Restricted maximum likelihood estimate of variance components in a random-effects model was used to estimate the intra-subject (inter-reader) and inter-subject (intra-reader) component of the overall variance in each measure. The estimated components were used to estimate the intra-class correlation (ICC) and intra-subject coefficient of variation (CV) to assess the inter-reader variation (reproducibility) of each measure. A Bland–Altman analysis was used to estimate the mean intra-subject difference between readers (bias), computed for each subject as the value from reader 1 minus the value from reader 2, and the 95% limits of agreement (LoA). The LoA constitute a 95% confidence interval for the difference between readers in terms of the measures they would provide for any one new randomly selected subject. A paired-sample t test was used to compare readers in terms of the measures they provided for the same patient; a significant result would imply that the bias was significantly different from zero.

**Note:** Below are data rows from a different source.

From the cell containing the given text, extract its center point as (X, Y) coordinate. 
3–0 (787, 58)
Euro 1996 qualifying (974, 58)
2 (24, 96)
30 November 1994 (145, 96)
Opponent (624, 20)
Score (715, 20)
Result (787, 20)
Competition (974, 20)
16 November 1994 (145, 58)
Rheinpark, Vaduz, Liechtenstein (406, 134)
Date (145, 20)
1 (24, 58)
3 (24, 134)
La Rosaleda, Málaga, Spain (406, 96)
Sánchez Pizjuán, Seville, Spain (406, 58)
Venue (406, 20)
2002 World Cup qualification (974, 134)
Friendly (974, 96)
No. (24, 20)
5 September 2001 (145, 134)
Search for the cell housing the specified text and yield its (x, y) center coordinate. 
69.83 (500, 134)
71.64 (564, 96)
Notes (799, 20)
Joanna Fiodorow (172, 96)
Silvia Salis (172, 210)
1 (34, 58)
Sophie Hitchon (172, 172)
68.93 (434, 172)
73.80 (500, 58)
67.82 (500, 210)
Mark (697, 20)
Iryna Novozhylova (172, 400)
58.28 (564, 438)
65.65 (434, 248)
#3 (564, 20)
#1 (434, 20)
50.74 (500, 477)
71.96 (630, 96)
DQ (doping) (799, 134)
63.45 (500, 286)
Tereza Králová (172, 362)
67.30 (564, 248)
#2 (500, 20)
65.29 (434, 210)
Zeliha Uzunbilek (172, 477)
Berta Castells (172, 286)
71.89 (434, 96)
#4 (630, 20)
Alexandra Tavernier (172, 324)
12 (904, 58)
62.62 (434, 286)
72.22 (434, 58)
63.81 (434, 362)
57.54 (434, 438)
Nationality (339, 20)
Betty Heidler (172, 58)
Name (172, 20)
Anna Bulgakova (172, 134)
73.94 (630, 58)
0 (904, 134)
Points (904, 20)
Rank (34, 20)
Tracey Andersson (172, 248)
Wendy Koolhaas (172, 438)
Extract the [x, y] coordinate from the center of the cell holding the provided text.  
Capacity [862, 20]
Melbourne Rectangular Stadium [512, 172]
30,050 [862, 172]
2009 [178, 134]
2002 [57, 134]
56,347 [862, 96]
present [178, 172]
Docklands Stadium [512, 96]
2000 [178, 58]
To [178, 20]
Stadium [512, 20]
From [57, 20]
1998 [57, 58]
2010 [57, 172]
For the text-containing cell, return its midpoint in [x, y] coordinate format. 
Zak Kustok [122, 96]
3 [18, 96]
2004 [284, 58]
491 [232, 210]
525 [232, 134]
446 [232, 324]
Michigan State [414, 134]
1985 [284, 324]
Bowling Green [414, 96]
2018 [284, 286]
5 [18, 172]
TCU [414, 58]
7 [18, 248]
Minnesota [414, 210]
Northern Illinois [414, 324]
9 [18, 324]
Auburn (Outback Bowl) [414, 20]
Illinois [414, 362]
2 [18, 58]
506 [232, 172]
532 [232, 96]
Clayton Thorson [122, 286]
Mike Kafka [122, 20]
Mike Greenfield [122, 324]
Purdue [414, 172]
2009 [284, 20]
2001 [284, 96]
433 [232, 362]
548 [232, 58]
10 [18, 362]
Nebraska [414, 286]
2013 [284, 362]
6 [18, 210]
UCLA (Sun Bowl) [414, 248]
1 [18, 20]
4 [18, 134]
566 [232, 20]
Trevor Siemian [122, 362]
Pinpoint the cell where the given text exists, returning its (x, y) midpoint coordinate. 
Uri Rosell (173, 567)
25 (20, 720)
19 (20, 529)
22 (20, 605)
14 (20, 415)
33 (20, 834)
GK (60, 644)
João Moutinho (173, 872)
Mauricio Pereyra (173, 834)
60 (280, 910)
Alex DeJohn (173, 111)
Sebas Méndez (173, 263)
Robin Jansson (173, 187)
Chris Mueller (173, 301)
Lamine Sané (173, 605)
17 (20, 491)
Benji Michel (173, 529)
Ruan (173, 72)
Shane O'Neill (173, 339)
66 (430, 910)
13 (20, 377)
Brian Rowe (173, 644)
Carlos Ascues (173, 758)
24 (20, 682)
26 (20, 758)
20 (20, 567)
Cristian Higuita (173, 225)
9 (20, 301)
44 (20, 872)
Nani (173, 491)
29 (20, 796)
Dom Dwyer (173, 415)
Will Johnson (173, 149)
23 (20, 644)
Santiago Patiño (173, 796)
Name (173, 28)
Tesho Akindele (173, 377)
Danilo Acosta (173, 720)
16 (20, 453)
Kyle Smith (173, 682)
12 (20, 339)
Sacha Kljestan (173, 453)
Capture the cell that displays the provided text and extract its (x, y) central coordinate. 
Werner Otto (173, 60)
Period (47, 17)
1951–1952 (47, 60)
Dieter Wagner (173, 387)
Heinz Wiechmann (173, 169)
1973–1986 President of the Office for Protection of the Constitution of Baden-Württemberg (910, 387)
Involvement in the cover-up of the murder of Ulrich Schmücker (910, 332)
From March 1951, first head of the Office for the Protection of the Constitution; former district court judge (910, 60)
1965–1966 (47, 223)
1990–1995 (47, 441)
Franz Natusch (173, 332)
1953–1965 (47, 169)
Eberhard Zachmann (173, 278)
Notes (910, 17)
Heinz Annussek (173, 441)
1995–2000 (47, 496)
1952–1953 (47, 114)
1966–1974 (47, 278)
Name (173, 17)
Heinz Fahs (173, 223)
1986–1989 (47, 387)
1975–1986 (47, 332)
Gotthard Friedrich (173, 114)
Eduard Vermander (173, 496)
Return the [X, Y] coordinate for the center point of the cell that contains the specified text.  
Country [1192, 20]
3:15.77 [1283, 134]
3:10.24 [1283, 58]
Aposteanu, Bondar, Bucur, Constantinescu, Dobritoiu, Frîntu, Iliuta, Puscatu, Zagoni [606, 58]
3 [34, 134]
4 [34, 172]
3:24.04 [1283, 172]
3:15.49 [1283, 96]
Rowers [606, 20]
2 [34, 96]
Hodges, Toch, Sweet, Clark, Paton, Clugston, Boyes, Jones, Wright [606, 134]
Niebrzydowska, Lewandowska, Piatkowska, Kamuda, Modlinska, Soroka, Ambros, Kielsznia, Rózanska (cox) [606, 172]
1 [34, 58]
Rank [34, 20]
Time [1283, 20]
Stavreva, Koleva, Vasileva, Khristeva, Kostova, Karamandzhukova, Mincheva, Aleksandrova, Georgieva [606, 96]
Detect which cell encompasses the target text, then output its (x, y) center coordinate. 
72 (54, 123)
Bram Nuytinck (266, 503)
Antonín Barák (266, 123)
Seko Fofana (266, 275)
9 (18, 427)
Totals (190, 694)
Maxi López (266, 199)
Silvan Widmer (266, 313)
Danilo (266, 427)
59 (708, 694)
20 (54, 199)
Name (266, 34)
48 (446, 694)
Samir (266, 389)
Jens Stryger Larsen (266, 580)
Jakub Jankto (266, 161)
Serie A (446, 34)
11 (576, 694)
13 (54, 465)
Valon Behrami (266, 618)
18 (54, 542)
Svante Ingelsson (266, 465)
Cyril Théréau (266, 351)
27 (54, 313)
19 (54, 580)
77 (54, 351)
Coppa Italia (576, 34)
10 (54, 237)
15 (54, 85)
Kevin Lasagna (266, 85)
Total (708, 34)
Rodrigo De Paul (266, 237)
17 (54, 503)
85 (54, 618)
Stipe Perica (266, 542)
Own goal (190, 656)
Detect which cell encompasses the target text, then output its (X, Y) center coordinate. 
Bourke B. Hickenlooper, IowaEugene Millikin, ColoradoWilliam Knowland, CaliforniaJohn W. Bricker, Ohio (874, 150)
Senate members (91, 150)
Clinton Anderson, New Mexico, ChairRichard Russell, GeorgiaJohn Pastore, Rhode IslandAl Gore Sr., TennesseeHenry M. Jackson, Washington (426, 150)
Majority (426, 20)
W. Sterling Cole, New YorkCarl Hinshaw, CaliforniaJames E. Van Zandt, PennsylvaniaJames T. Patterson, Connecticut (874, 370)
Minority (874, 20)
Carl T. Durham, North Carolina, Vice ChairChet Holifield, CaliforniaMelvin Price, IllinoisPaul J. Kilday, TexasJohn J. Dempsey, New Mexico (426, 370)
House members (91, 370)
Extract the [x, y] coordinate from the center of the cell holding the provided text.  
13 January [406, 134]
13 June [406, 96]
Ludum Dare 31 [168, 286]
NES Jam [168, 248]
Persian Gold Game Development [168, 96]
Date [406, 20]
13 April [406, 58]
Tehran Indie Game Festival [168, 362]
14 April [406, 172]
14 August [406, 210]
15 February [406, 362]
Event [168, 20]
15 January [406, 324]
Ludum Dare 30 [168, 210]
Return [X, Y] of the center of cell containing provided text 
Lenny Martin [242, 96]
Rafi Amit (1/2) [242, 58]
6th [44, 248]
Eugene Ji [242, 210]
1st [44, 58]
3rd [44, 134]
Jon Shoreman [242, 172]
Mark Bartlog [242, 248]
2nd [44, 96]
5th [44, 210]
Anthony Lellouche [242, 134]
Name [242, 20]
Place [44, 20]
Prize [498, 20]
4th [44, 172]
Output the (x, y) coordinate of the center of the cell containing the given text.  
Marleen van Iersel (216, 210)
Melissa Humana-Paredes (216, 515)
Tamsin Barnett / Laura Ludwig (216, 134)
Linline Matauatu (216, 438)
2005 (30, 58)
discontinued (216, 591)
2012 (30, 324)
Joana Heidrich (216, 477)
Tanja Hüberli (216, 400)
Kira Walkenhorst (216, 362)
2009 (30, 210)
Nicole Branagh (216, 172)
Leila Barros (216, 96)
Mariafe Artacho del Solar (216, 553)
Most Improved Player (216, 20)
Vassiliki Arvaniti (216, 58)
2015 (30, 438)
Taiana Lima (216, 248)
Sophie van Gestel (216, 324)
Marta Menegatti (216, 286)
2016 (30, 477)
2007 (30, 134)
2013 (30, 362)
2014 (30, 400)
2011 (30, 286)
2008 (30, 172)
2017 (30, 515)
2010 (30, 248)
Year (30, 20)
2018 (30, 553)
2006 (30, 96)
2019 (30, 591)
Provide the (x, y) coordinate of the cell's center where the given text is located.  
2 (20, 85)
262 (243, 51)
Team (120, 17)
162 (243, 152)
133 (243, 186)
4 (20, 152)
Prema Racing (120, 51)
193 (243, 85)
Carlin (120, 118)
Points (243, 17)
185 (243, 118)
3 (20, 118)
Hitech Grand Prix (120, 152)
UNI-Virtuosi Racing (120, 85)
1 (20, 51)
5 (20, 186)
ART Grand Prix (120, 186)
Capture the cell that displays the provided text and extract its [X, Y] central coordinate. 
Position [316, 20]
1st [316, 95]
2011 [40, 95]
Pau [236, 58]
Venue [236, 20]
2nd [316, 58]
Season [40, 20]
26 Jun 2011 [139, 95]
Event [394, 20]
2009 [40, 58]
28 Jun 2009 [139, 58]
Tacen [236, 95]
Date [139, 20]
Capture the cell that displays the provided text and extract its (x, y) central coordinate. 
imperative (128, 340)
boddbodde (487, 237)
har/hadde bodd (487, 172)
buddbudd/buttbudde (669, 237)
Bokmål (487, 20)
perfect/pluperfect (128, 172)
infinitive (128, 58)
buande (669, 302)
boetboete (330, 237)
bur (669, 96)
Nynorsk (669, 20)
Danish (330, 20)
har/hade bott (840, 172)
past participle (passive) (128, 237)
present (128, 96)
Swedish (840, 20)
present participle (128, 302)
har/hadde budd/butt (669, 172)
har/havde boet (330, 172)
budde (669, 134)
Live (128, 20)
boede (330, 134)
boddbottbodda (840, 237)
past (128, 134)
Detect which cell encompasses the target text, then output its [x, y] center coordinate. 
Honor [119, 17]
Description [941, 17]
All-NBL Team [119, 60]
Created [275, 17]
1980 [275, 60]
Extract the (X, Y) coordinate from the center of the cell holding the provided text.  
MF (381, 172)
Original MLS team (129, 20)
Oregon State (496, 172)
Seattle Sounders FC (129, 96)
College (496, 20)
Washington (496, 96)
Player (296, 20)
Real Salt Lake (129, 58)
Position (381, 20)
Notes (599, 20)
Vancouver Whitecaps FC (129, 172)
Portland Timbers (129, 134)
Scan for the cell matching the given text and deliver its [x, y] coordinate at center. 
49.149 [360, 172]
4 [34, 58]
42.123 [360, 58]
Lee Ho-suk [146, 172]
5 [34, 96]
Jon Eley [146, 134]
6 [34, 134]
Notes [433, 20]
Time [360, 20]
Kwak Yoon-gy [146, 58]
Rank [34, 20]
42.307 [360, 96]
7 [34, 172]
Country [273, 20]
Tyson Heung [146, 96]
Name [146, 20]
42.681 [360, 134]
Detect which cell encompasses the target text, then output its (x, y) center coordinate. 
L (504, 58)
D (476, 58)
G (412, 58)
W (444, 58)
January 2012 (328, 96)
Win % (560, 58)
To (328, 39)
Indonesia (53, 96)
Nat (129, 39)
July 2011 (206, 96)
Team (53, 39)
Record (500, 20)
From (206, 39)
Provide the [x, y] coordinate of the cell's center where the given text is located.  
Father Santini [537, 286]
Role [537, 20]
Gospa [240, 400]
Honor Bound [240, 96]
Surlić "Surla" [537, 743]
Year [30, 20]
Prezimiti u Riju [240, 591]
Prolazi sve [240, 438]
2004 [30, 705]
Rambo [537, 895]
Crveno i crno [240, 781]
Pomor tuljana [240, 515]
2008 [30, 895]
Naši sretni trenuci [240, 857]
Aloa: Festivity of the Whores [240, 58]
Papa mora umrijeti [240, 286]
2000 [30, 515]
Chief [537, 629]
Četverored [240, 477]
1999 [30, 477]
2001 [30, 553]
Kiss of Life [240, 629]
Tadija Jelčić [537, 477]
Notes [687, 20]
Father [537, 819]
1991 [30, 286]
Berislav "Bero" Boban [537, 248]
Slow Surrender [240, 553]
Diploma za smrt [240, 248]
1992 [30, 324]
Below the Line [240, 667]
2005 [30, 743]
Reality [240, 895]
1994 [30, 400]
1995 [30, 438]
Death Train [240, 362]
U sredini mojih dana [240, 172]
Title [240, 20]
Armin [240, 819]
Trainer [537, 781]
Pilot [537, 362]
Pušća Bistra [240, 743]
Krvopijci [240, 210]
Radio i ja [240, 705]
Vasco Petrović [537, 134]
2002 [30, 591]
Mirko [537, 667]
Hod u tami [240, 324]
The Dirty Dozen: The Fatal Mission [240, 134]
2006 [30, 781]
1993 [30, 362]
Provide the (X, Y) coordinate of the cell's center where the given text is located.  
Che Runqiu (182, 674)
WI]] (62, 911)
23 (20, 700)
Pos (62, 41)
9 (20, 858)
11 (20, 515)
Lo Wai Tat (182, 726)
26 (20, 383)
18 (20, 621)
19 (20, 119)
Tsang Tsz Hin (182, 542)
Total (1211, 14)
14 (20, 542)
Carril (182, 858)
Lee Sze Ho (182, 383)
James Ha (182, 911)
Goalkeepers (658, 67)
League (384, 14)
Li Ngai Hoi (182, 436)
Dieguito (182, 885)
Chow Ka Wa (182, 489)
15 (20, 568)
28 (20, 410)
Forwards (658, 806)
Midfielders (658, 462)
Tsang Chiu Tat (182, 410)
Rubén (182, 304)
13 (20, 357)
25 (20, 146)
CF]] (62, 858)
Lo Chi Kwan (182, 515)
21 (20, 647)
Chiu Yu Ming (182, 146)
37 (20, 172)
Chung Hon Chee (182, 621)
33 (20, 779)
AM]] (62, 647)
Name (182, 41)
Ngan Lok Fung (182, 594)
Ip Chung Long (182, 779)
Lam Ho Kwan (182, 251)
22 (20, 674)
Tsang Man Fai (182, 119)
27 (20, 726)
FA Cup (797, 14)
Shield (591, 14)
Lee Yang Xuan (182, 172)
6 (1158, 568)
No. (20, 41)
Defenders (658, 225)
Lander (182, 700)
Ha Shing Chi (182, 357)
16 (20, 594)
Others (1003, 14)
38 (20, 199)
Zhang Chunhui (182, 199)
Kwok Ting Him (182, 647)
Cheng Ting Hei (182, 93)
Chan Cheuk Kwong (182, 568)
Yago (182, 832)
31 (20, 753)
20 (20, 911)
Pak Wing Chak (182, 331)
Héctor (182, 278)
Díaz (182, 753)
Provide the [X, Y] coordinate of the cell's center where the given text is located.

Spearman rank correlations were used to assess the association of fibrosis stage with the results from each reader.

To assess the diagnostic utility of the measures for predicting high-stage fibrosis (variously defined as F1–F4, F2–F4 and F3–F4), ROC analyses were conducted. The Youden index was used to identify a cutoff value of each measure that was optimal for declaring patients test-positive for high stage fibrosis. Since reader-specific cutoff values would have negligible clinical utility, the data from the two readers were combined for the purpose of the ROC analysis in order to determine a single reader-independent optimal cutoff. The accuracy of each measure was characterized in terms of area under the ROC curve (AUC) and the sensitivity and specificity pooled over the two readers that was achieved using the same optimal criterion for both readers.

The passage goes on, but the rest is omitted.